Insulin Promotes Epithelial Sodium Channel in LPS induced Acute Lung Injury via SGK1 Signaling Pathway

目的探讨胰岛素通过SGK1对LPS诱导的急性肺损伤状态下的钠离子通道的调节作用。方法 30只雄性Wistar大鼠随机平均分为对照组(Control组)、治疗组(LPS+Insulin组)和模型组(LPS组)每组10只。记录5个时间点(0、0.5、1、3、6h)大鼠的血糖水平,并使用胰岛素使LPS+Insulin组大鼠血糖控制在1.5到4.5mmol/L。通过HE染色观察肺组织病理学改变;使用湿/干比(W/D)分析肺水肿程度;使用RT-PCR、Western blot和免疫组织化学对α-ENaC的表达进行测量;SGK1和磷酸-SGK1(phospho-SGK1)蛋白表达使用Western blot进行定量分析。
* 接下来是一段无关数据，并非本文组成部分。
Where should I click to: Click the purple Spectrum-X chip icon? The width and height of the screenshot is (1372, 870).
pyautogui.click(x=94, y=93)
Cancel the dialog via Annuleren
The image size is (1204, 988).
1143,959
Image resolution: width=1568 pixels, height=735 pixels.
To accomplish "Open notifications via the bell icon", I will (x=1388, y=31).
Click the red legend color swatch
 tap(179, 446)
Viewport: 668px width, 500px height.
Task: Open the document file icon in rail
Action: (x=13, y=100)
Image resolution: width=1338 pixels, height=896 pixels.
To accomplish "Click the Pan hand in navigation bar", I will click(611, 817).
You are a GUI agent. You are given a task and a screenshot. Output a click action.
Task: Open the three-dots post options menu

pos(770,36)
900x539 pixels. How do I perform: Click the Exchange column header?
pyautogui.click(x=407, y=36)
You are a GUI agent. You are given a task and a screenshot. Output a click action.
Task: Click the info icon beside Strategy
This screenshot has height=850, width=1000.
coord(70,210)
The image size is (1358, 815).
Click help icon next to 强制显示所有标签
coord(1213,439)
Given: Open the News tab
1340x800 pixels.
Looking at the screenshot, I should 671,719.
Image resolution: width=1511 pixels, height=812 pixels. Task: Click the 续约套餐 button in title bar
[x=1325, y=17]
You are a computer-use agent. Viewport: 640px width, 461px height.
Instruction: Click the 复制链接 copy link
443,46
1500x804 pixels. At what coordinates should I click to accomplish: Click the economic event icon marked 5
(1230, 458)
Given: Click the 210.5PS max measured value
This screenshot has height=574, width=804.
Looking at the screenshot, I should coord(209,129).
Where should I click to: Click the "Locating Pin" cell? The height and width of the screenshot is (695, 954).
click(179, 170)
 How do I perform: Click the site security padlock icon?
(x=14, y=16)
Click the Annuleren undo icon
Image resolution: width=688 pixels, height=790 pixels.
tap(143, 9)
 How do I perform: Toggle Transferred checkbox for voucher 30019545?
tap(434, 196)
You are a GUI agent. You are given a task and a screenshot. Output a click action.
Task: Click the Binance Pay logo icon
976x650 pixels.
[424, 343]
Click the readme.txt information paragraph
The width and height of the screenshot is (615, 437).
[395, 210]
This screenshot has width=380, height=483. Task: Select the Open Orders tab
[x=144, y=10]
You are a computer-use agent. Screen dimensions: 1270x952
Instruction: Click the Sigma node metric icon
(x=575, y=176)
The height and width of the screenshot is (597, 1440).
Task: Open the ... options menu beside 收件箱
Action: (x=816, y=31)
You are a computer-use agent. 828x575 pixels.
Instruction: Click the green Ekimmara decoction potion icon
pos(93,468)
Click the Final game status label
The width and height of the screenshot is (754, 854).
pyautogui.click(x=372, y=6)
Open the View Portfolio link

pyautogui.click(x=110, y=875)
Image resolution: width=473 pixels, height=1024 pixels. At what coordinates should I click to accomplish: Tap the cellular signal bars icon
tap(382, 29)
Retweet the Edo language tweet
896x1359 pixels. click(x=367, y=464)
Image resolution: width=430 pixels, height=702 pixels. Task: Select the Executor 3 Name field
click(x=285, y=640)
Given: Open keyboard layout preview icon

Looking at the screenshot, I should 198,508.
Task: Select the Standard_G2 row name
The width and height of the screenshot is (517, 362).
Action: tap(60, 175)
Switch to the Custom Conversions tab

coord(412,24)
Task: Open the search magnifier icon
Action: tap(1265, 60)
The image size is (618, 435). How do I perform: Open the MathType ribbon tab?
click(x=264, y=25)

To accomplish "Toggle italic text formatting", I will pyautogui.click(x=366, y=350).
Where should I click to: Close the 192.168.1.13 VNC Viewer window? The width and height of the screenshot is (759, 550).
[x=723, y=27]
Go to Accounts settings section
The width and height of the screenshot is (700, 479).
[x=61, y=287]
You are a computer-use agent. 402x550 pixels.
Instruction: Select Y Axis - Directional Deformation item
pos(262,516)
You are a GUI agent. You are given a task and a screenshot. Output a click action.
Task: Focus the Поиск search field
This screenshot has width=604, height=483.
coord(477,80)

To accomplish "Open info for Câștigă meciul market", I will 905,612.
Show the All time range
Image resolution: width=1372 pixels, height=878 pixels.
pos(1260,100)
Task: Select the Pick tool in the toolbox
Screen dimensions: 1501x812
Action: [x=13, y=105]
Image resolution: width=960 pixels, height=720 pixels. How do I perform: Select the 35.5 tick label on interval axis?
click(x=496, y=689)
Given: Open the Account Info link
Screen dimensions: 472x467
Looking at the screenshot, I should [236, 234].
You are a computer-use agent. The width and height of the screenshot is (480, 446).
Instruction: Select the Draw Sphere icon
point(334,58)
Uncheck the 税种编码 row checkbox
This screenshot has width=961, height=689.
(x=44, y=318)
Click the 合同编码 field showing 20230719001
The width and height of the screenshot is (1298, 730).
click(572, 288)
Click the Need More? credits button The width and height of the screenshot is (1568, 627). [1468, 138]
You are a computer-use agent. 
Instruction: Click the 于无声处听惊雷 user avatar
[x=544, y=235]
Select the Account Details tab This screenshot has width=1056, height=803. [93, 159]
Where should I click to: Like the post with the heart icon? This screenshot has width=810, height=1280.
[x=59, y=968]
结果大鼠注射LPS后血糖明显上升并于3h达到最大值。LPS干预6h后大鼠肺损伤评分和W/D比值明显增加,α-ENaC表达量和磷酸化-SGK1水平明显下降,差异有显著统计学意义。同时发现,LPS+Insulin组大鼠肺损伤评分和W/D比值较LPS组大鼠稍低,而α-ENaC表达量和磷酸化-SGK1水平较之升高,差异均有统计学意义(P<0.05)。结论胰岛素可以有效减轻LPS诱导的大鼠ARDS导致的肺水肿,其机制可能与促进SGK1的活化后上调了ENaC的表达相关。该结果为应用胰岛素治疗肺水肿奠定了理论基础。

Objective To investigate the role of insulin on the regulation of ENaC via SGK1 in LPS-induced acute lung injury in rats. Methods Thirty male Wistar rats were randomly divided into three groups--Control group, LPS-I-In- sulin group and LPS group （n=10）. Blood glucose level of rats in five point-in-time（0,0.5h, 1h, 3h and 6 h）, was recorded with blood glucose level of LPS＋Insulin group rats on 1.5 to 4. 5mmol/L. HE staining was used to evaluate the pathological changes in lung. Wet to dry ratio （W/D） was included to measure the degree of lung edema. RT-PCR, Western blot and immunohistochemistry were used to measure expression of α-ENaC. Then, SGK1 and phosphorylated SGK1 were evaluated by Western blot as well. Results After 6h LPS injection, severe pathological changes, increased W/D, down-regulated α-ENaC expression and reduced phosphorylated SGK1/total SGK1 were found. However, compared with LPS group, pathological changes and W/D were significantly ameliorated, meanwhile, α-ENaC expression and phosphorylated SGK1/total SGK1 were notably increased in LPS＋Insulin group. Conclusion Our findings demonstrated that insulin up-regulates ENaC in vivo possibly resulting from activation of SGK1.